* begin INFORMATION SUPPLIED *

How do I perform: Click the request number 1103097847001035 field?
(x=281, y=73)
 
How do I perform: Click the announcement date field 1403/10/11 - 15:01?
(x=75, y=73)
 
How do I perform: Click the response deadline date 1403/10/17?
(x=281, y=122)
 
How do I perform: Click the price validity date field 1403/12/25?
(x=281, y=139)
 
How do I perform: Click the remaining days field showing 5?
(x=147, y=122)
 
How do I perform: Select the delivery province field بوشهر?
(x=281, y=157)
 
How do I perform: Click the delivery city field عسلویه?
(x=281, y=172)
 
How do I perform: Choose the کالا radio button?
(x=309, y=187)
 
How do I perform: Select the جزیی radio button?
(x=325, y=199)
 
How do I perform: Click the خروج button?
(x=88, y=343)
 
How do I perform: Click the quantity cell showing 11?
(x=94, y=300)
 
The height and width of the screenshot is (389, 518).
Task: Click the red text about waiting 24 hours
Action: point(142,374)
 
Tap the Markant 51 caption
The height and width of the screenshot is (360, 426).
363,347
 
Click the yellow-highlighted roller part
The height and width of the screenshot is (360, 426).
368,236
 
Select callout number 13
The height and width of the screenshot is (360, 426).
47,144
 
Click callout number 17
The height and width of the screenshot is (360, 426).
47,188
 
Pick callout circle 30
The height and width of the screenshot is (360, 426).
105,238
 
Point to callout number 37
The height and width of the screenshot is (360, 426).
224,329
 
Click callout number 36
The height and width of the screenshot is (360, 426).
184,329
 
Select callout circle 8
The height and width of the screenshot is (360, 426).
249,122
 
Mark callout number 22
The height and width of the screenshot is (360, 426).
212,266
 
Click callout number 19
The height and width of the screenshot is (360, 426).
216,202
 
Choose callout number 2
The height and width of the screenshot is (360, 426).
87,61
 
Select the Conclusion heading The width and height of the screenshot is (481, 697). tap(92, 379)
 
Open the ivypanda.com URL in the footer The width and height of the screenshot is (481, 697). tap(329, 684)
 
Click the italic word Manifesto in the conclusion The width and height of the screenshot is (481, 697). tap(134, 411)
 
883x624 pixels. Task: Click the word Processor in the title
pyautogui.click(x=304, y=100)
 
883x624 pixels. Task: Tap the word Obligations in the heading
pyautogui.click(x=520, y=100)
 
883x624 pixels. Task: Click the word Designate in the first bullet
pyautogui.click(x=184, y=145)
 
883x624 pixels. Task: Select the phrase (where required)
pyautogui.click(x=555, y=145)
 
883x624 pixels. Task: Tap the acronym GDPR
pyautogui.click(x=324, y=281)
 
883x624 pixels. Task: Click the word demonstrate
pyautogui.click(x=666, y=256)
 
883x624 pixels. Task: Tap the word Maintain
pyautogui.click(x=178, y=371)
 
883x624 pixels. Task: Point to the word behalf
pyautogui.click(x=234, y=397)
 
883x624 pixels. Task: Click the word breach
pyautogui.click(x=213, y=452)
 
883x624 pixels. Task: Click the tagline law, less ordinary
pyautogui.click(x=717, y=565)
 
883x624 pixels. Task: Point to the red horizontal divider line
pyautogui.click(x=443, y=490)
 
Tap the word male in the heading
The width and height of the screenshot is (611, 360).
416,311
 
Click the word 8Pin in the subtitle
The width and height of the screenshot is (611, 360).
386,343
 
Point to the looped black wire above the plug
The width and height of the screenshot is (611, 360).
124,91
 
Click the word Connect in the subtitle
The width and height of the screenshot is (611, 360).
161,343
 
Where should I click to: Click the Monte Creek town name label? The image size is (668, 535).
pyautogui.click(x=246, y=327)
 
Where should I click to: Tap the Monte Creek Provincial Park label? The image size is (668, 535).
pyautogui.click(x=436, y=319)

* end INFORMATION SUPPLIED *

WHAT TO PRODUCE – Reproduce every one of the items above, keeping each line word for word and unchanged.

PROBLEM SOLUTION –
How do I perform: Click the request number 1103097847001035 field?
(x=281, y=73)
 
How do I perform: Click the announcement date field 1403/10/11 - 15:01?
(x=75, y=73)
 
How do I perform: Click the response deadline date 1403/10/17?
(x=281, y=122)
 
How do I perform: Click the price validity date field 1403/12/25?
(x=281, y=139)
 
How do I perform: Click the remaining days field showing 5?
(x=147, y=122)
 
How do I perform: Select the delivery province field بوشهر?
(x=281, y=157)
 
How do I perform: Click the delivery city field عسلویه?
(x=281, y=172)
 
How do I perform: Choose the کالا radio button?
(x=309, y=187)
 
How do I perform: Select the جزیی radio button?
(x=325, y=199)
 
How do I perform: Click the خروج button?
(x=88, y=343)
 
How do I perform: Click the quantity cell showing 11?
(x=94, y=300)
 
The height and width of the screenshot is (389, 518).
Task: Click the red text about waiting 24 hours
Action: point(142,374)
 
Tap the Markant 51 caption
The height and width of the screenshot is (360, 426).
363,347
 
Click the yellow-highlighted roller part
The height and width of the screenshot is (360, 426).
368,236
 
Select callout number 13
The height and width of the screenshot is (360, 426).
47,144
 
Click callout number 17
The height and width of the screenshot is (360, 426).
47,188
 
Pick callout circle 30
The height and width of the screenshot is (360, 426).
105,238
 
Point to callout number 37
The height and width of the screenshot is (360, 426).
224,329
 
Click callout number 36
The height and width of the screenshot is (360, 426).
184,329
 
Select callout circle 8
The height and width of the screenshot is (360, 426).
249,122
 
Mark callout number 22
The height and width of the screenshot is (360, 426).
212,266
 
Click callout number 19
The height and width of the screenshot is (360, 426).
216,202
 
Choose callout number 2
The height and width of the screenshot is (360, 426).
87,61
 
Select the Conclusion heading The width and height of the screenshot is (481, 697). tap(92, 379)
 
Open the ivypanda.com URL in the footer The width and height of the screenshot is (481, 697). tap(329, 684)
 
Click the italic word Manifesto in the conclusion The width and height of the screenshot is (481, 697). tap(134, 411)
 
883x624 pixels. Task: Click the word Processor in the title
pyautogui.click(x=304, y=100)
 
883x624 pixels. Task: Tap the word Obligations in the heading
pyautogui.click(x=520, y=100)
 
883x624 pixels. Task: Click the word Designate in the first bullet
pyautogui.click(x=184, y=145)
 
883x624 pixels. Task: Select the phrase (where required)
pyautogui.click(x=555, y=145)
 
883x624 pixels. Task: Tap the acronym GDPR
pyautogui.click(x=324, y=281)
 
883x624 pixels. Task: Click the word demonstrate
pyautogui.click(x=666, y=256)
 
883x624 pixels. Task: Tap the word Maintain
pyautogui.click(x=178, y=371)
 
883x624 pixels. Task: Point to the word behalf
pyautogui.click(x=234, y=397)
 
883x624 pixels. Task: Click the word breach
pyautogui.click(x=213, y=452)
 
883x624 pixels. Task: Click the tagline law, less ordinary
pyautogui.click(x=717, y=565)
 
883x624 pixels. Task: Point to the red horizontal divider line
pyautogui.click(x=443, y=490)
 
Tap the word male in the heading
The width and height of the screenshot is (611, 360).
416,311
 
Click the word 8Pin in the subtitle
The width and height of the screenshot is (611, 360).
386,343
 
Point to the looped black wire above the plug
The width and height of the screenshot is (611, 360).
124,91
 
Click the word Connect in the subtitle
The width and height of the screenshot is (611, 360).
161,343
 
Where should I click to: Click the Monte Creek town name label? The image size is (668, 535).
pyautogui.click(x=246, y=327)
 
Where should I click to: Tap the Monte Creek Provincial Park label? The image size is (668, 535).
pyautogui.click(x=436, y=319)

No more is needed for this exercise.